Bolsonaro and the death of social housing

The Bolsonaro government freezes funding for self-managed social housing construction, destroys the Ministry of Cities and tries to declare the housing movements as terrorists

by Brian Mier*

Approximately 7 million Brazilian families live in substandard housing, in shacks or simple brick houses that are often built in areas at risk of flooding or landslides that are of low interest to the real estate industry. This is a historic problem that can be traced back to the massive waves of migration to Brazilian cities that happened, first, after slavery ended and states like São Paulo began actively importing immigrants for Italy and Japan to whiten the labor force and, later, from the massive exodus out of the northeast (1950s – 1980s) due to droughts and a process called grilhagem, in which big landowners fenced off and stole millions of hectares of land for monoculture production and cattle ranching, kicking off the small farmers who lived there. During this period, from 1950-1980, the populations of many cities in the more developed southeast quadrupled. Massive favelas of migrants sprung up and city governments have been struggling to provide services for these areas ever since.
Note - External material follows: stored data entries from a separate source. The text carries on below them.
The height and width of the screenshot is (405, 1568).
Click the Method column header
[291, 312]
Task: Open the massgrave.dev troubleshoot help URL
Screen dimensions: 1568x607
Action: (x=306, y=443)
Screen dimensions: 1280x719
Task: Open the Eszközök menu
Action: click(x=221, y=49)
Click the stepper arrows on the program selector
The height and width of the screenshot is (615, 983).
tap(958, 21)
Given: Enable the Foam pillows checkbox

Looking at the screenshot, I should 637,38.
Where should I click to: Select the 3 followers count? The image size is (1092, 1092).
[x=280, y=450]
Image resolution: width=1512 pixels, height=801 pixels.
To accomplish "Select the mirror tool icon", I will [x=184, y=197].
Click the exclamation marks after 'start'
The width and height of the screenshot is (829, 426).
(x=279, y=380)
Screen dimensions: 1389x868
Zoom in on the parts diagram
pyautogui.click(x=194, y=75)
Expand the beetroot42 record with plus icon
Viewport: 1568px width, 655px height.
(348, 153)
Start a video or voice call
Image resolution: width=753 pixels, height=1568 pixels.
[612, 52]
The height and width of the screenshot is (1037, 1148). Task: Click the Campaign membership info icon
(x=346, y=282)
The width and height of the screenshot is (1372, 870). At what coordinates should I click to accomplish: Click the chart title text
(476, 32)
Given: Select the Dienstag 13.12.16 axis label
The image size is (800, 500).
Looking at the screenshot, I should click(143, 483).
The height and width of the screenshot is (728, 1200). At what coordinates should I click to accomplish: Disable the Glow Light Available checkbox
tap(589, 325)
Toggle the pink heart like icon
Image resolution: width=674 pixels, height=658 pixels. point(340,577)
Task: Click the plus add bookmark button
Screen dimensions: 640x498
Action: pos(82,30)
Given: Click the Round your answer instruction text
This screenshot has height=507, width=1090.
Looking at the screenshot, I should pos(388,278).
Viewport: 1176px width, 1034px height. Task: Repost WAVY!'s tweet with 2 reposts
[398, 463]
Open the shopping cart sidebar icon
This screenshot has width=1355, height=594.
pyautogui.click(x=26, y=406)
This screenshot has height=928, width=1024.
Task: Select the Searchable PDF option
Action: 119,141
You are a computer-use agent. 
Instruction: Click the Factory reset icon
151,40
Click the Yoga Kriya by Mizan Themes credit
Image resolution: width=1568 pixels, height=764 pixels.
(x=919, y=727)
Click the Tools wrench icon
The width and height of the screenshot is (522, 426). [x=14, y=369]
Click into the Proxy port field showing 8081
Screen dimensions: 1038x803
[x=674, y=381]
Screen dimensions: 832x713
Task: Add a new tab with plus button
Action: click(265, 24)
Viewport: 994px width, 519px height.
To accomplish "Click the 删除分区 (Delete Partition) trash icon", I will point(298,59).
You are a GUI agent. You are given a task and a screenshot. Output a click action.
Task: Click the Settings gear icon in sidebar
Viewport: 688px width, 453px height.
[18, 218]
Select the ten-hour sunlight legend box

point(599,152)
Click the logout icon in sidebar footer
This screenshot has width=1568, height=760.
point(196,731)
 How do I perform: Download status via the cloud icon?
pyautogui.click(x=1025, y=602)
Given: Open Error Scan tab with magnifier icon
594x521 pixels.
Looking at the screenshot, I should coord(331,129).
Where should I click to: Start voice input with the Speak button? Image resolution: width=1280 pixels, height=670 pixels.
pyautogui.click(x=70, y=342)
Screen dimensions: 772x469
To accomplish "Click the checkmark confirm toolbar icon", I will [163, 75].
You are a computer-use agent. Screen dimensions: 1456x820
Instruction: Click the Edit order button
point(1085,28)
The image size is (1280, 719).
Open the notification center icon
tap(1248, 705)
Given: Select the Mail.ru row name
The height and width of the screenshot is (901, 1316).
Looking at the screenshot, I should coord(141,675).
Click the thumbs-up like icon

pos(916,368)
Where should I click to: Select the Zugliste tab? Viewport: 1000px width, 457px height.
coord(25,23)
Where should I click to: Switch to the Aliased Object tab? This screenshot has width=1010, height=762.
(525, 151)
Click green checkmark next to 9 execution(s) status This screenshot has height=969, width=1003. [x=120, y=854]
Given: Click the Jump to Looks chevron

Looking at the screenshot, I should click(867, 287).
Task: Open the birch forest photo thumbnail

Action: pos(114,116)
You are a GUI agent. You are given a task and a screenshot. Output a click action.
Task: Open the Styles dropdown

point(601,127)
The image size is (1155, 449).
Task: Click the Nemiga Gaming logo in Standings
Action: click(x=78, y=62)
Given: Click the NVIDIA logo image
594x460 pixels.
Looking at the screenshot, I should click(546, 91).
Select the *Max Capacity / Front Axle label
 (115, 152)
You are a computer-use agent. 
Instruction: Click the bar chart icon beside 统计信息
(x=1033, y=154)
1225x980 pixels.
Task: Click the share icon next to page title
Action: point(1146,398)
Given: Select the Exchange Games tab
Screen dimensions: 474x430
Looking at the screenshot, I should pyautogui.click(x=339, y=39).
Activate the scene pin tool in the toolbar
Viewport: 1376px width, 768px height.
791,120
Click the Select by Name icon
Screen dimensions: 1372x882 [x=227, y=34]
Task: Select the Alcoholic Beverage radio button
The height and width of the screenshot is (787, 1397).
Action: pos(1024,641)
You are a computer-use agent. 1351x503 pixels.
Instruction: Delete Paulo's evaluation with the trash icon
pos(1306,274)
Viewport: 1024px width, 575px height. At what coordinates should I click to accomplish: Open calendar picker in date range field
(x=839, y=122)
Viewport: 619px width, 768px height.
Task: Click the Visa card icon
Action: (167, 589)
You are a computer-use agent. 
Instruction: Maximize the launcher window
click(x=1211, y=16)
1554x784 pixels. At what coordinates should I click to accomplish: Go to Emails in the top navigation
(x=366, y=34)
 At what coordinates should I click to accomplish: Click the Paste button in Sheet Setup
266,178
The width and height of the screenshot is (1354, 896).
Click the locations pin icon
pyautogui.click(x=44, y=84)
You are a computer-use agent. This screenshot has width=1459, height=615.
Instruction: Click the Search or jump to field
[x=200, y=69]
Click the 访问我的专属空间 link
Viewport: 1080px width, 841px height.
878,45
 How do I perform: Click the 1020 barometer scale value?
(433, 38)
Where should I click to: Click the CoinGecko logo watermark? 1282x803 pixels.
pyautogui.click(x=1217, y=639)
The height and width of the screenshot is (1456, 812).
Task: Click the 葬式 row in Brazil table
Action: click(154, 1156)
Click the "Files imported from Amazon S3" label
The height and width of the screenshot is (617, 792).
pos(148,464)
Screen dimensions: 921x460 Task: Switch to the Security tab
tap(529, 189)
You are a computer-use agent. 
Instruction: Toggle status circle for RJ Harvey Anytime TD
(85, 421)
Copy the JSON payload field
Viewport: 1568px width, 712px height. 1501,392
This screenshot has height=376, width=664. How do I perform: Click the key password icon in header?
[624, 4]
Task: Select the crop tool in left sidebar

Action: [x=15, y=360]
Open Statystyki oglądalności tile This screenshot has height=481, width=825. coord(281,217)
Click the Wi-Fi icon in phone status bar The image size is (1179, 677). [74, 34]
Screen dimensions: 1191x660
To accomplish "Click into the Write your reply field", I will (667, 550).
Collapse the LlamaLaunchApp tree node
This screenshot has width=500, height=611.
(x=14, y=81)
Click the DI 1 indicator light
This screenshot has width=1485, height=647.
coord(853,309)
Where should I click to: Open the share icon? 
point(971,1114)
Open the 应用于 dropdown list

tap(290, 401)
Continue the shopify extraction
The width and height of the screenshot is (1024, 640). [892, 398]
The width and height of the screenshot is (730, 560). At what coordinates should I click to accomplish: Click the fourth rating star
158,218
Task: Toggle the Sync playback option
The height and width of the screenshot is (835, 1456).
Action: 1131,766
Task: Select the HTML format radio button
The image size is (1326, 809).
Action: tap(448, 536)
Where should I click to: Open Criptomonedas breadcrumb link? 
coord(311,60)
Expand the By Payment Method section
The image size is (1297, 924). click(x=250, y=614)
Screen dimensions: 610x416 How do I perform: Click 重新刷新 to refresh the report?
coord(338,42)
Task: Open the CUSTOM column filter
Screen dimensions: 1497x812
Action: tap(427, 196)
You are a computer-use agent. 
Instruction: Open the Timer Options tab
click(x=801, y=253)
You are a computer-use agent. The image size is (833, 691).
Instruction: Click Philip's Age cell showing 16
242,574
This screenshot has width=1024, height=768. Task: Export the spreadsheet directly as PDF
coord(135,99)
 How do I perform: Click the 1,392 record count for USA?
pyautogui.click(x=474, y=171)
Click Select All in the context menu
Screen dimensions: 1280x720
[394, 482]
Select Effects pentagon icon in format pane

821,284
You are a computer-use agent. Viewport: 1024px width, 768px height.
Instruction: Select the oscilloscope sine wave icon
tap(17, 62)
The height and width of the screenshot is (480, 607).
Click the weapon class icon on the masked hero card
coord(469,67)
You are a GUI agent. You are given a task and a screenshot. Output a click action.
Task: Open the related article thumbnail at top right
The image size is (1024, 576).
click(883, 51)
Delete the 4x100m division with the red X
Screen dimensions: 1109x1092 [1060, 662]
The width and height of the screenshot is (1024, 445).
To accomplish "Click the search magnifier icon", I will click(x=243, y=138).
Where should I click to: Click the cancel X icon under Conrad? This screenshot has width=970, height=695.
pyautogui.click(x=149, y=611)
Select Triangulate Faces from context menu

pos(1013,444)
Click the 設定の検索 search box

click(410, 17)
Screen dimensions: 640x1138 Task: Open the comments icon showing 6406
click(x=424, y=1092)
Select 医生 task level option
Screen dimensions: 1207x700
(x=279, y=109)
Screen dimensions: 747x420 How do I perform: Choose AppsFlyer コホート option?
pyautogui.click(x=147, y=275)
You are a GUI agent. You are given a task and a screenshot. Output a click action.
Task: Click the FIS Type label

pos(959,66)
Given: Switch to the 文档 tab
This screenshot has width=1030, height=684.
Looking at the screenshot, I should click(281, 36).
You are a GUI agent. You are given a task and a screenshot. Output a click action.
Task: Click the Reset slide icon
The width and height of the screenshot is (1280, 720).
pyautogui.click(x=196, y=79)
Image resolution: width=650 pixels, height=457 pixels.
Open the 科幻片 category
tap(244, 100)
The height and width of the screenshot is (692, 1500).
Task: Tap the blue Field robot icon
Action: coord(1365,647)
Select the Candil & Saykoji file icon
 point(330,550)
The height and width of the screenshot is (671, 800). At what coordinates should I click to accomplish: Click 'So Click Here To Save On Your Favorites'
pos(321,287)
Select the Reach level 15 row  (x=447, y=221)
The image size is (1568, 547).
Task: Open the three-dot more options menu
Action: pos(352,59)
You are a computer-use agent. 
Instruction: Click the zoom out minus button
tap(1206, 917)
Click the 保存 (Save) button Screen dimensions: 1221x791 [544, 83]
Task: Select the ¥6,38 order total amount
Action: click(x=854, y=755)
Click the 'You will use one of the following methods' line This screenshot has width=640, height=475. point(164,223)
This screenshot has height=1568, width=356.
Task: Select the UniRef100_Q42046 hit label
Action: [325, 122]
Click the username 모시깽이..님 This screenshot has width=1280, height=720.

During the 1970s and 1980s, liberation theology organizers from the Catholic Church began putting local neighborhood leaders in touch with each other to talk about common strategies to address the housing shortage and the “popular” (or poor peoples) urban social movements were born. These social movements worked together with unions, progressive political parties and academics and gathered over a million signatures on two petitions which resulted in Articles 182 and 183 of the Brazilian constitution. These two articles stipulate that dignified housing ownership is a constitutional right for all Brazilians and that the social function of property has to take precedent over the profit motive. By the 1990s, Social movements like the União Nacional por Moradia Popular (National Popular Housing Union/UNMP, the Movimento Nacional de Lula por Moradia (National Housing Movement Struggle/MNLM, and the Central de Movimentos Populars (Popular Movements Central/CMP), had hundreds of thousands of members in all 26 Brazilian states, and, acting with their academic, union and local NGO partners in the Fórum Nacional de Reforma Urbana (National Urban Reform Forum/FNRU), they pressured the government to pass the landmark 2001 Statute of the Cities, which created legal guidelines to guarantee that city governments respected their constitutional requirements for housing rights and issues such as public transportation and sanitation. Later, newer housing movements such as the Movimento de Trabalhadores Sem Teto (Homeless Workers Movement/MTST) and the Movimento de Luta nos Bairros (Neighborhood Struggle Movement/MLB) became important regional actors, with MTST leader Guilherme Boulos winning 500,000 votes in the 2018 presidential elections.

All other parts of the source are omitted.